WHAT IS REQUIRED: In the passage on the Romanovs and the Vesuvius trip, which island was chosen for the family's first visit to Britain in 1909?

EXERCISE PASSAGE:

§ §

The young Grand Duchesses themselves were smitten, with the second daughter, Tatiana, writing to Rasputin: ‘Without you it is so boring, so boring.’ Maria was equally keen: ‘As soon as I wake up in the morning, I take the gospel you gave me from under my pillow and kiss it… then I feel as though I am kissing you.’ The youngest, Anastasia, added urgently: ‘When are you coming? Come soon.’ In June, Olga wrote to her father: ‘My dear kind Papa. … Grigory is coming to see us this evening. We are all so very happy that we will see him again.’
While the Romanovs communed with Grigory, their Uncle Bertie had endured a challenging Mediterranean cruise with his wife and sister-in-law, the Dowager. Upon reaching Naples, the forceful sisters decided they wanted to visit Vesuvius.
Unbeknownst to the King, the Queen ordered donkeys to carry the party from the royal train to the mouth of the crater. Bertie, much put out and topping 16 stone, flatly refused to join the expedition, or even try to mount his donkey.
Half an hour after the party set off, accompanied by the redoubtable Ponsonby, a shrill whistle came from the train: Bertie was growing impatient. Ponsonby tried to persuade the sisters to turn back, but they were intent on reaching the crater. By the time the Queen relented, the Dowager, riding the fastest donkey, was a quarter of a mile ahead: ‘a speck in the distance’, as Ponsonby put it. He described his dismay as he set off after her: ‘Trotting over indented larva on a donkey of uncertain habits was not amusing.’ The Dowager was eventually persuaded to return, her speedy mount ensuring that she was first to reach the train. The King was by then, according to Ponsonby, ‘boiling with rage’.
THE ISLE OF WIGHT
It was at the height of that summer, in 1909, that the Tsar, Tsarina and their five children arrived for their first family visit to Britain.
The visit was painstakingly choreographed to avoid provoking, once again, the radical factions. The Isle of Wight was selected as suitably discreet and remote: an island would offer ‘Nicholas the Bloody’ protection from the more excitable of his detractors. Sixty years before, in 1848, Queen Victoria herself had used the Isle of Wight as a safe haven when mob rule loomed on the mainland. The Chartist movement, demanding more political rights for working people in Britain, had reached a climax, with large demonstrations and a petition containing nearly six million signatures presented to the House of Commons.

§ §

Recorded data:
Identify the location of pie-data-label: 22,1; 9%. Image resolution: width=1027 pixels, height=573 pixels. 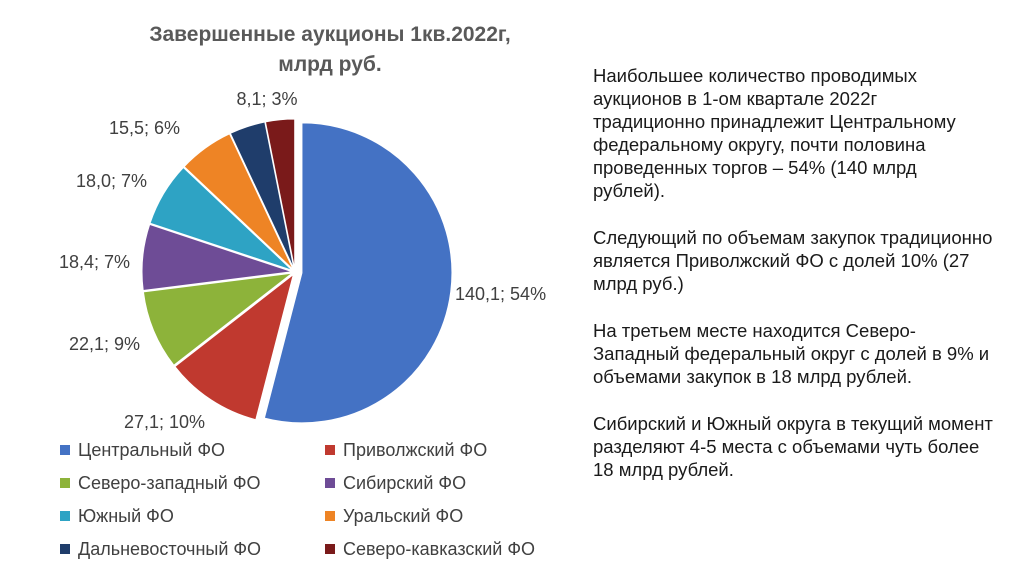
(104, 344).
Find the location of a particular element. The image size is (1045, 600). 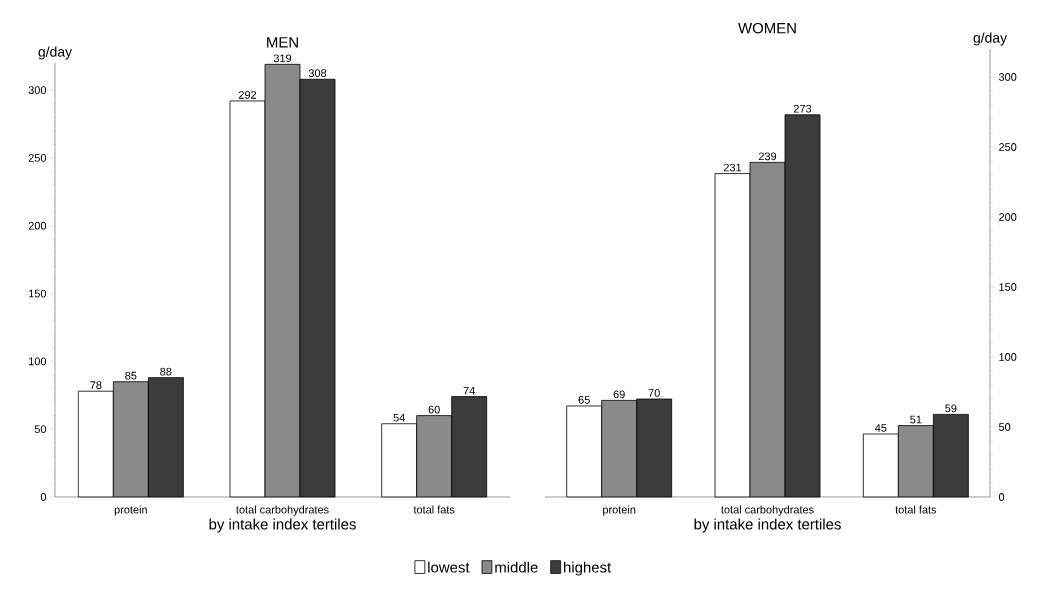

chart-title: MEN is located at coordinates (282, 42).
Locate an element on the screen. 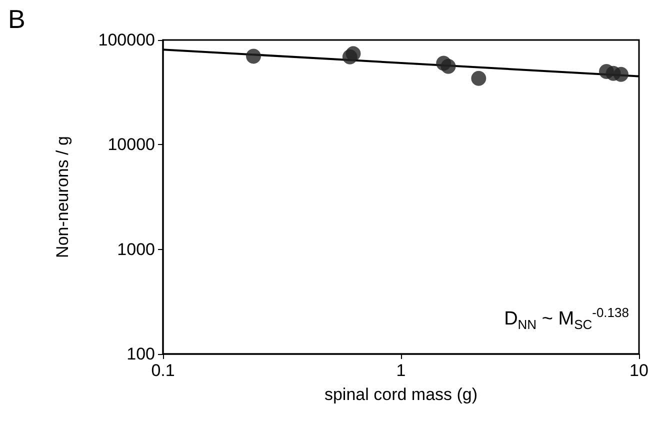 The image size is (653, 427). y-tick-label: 10000 is located at coordinates (132, 144).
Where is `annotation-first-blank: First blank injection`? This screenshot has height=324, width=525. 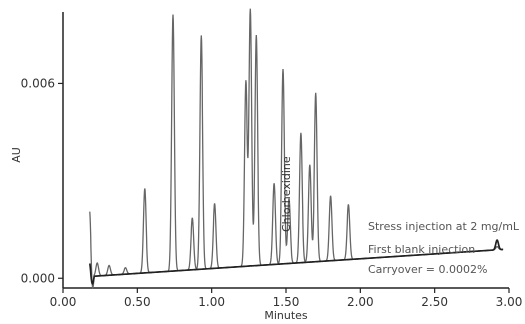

§ §

WRITTEN RESPONSE: The Isle of Wight.